### Excerpted passage:

Resveratrol, due to its antioxidant and anti-inflammatory potential, has been utilized in studies to prevent drug-induced kidney damage. The following results were noted when rats, exposed to antibiotic gentamicin, were treated with resveratrol: 1) nephrotoxicity was significantly reduced, 2) more rapid healing of injured kidney tissue was attained, and 3) a dramatic reduction in markers of oxidant injury was observed (Silan 2007). A team of toxicologists in Brazil demonstrated its protective power against cisplatin, the powerful chemotherapy agent responsible for so much drug-induced kidney damage (Do Amaral 2008). Finally, Indian pharmacologists were successful in protecting animal kidneys from damage caused by cyclosporine A (another common chemotherapy and immune suppressant drug) by pre-treating the animals with resveratrol (Chander 2005(b)).
Since diabetes is the leading cause of kidney disease—and because the damage it inflicts is largely mediated by free radical production resulting from destructive alteration of proteins by glucose (glycation)—researchers have explored resveratrol as a preventive in diabetic kidney damage. Promising results have come from Indian pharmacologists who significantly attenuated kidney damage in rats with experimentally induced diabetes, even 4 weeks after the diabetes was induced (Sharma 2006).

### Source material:
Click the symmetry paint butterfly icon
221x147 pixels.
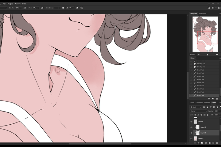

### What to produce:
Decide whether each statement agrees with the passage on resveratrol and kidney damage. Answer yes or no, and quote the deciding words.
1. In rats exposed to gentamicin, resveratrol treatment slowed the healing of injured kidney tissue.
2. The passage names diabetes as the leading cause of kidney disease.
3. Indian pharmacologists protected animal kidneys from cyclosporine A damage by giving resveratrol only after the damage had occurred.

### Solution for this exercise:
1. No: "more rapid healing of injured kidney tissue was attained"
2. Yes: "diabetes is the leading cause of kidney disease"
3. No: "by pre-treating the animals with resveratrol"